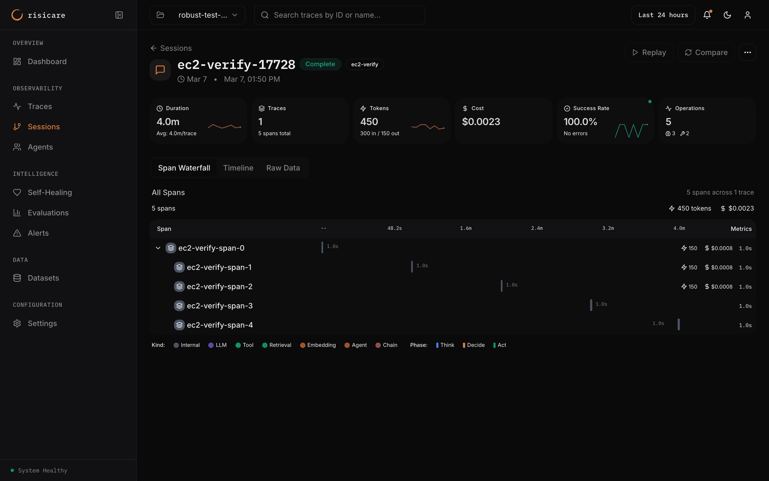This screenshot has width=769, height=481.
Task: Open the Traces section
Action: tap(40, 106)
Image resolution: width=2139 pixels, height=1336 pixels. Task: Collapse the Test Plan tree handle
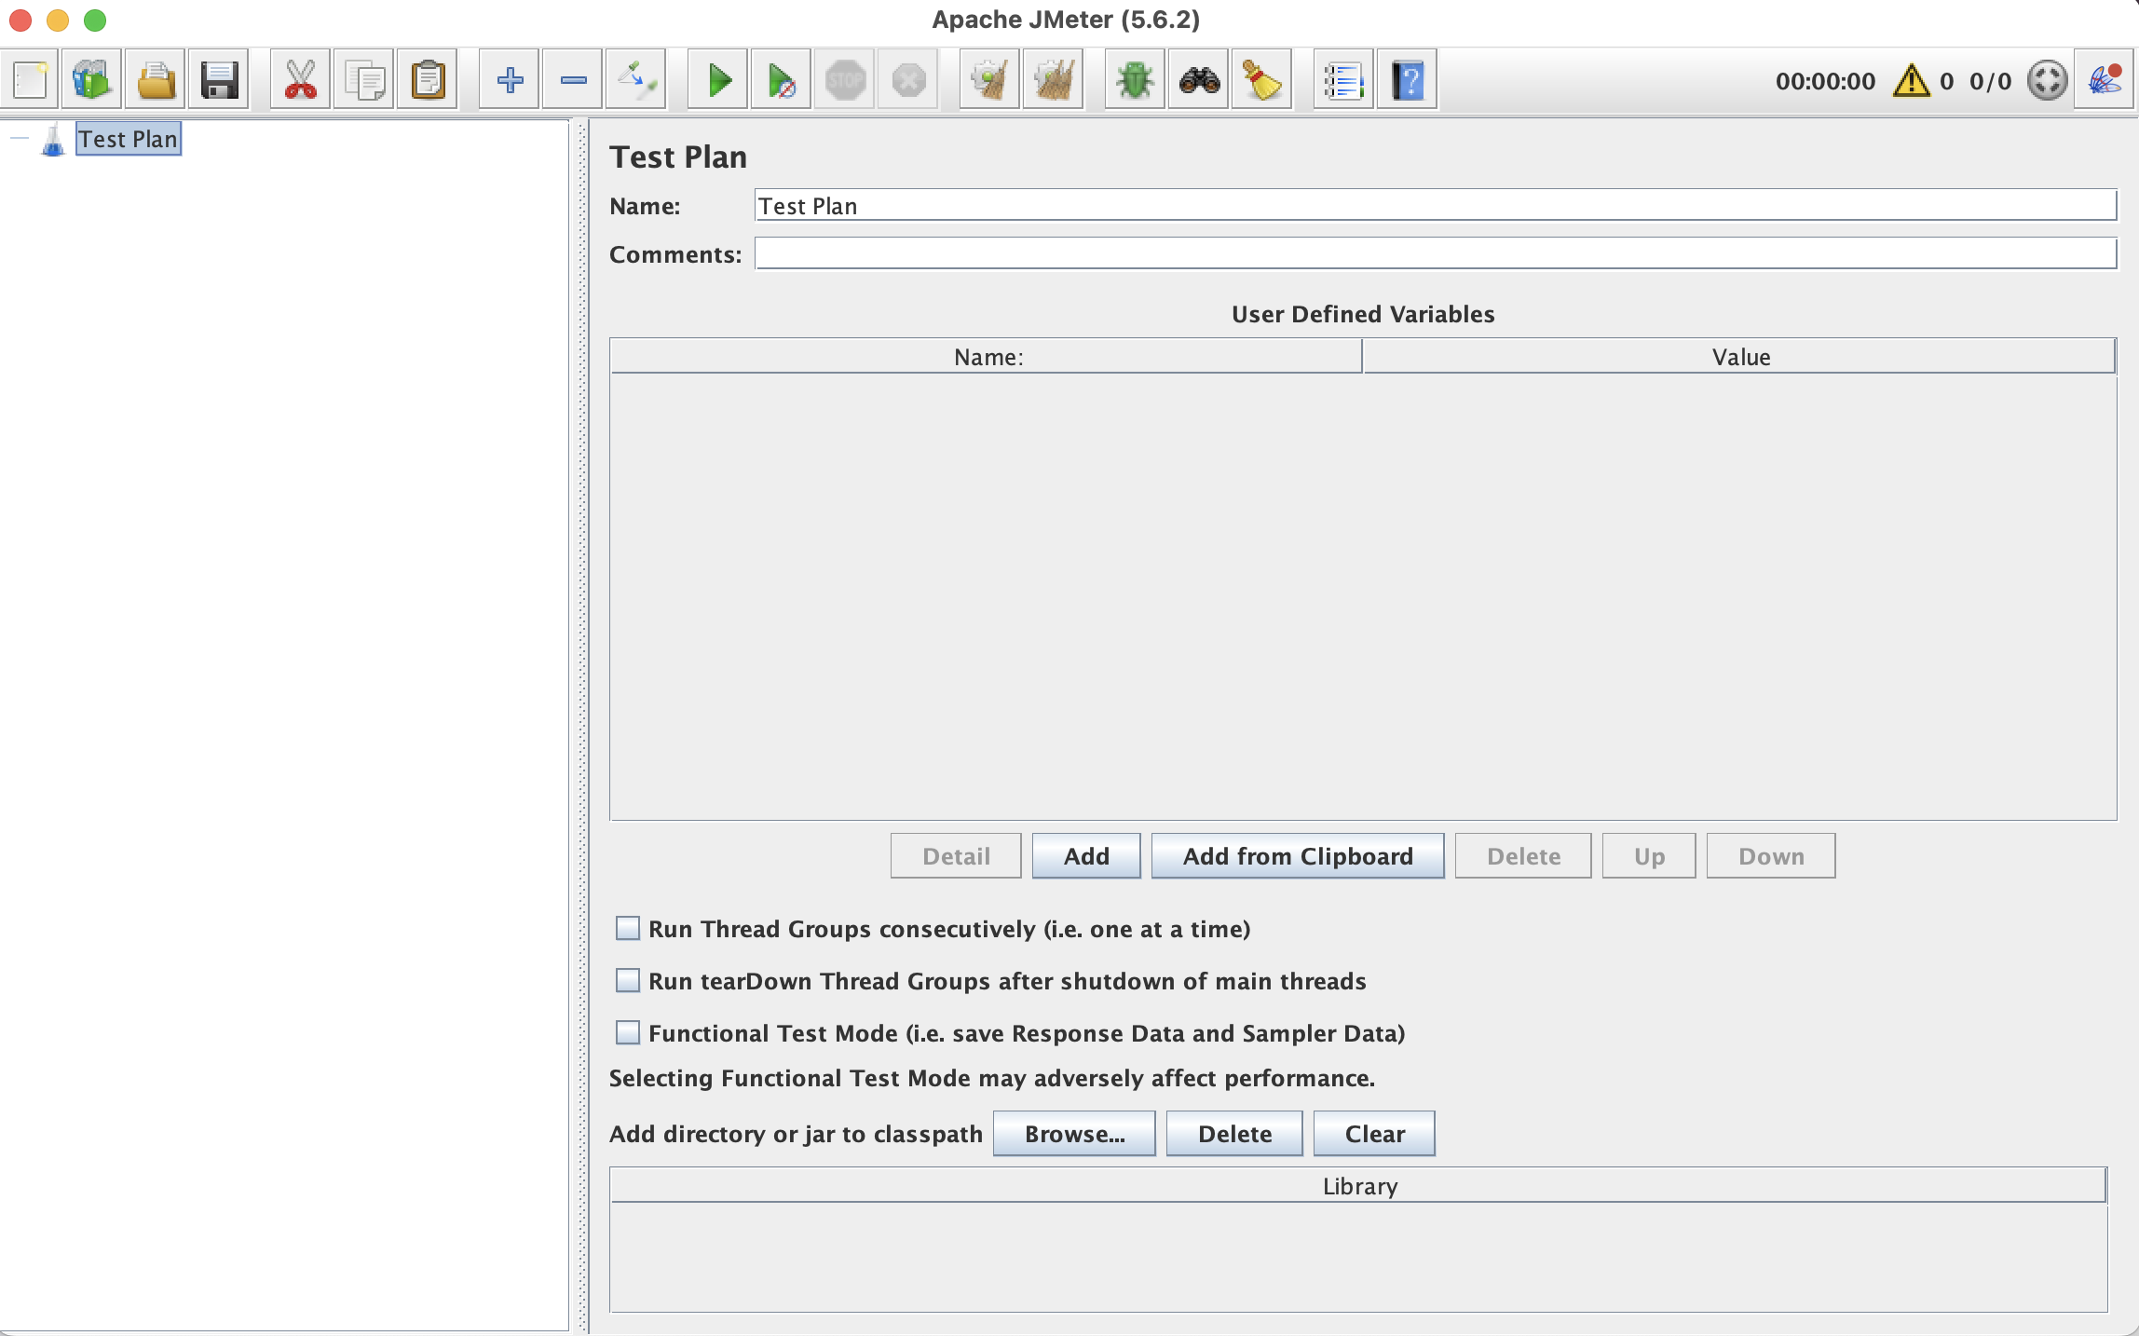click(x=20, y=139)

#####

Take only the line containing "Image resolution: width=2139" and every line after it to the end of the entries, and copy them exactly, pictures excluded.

Image resolution: width=2139 pixels, height=1336 pixels. Task: Collapse the Test Plan tree handle
click(x=20, y=139)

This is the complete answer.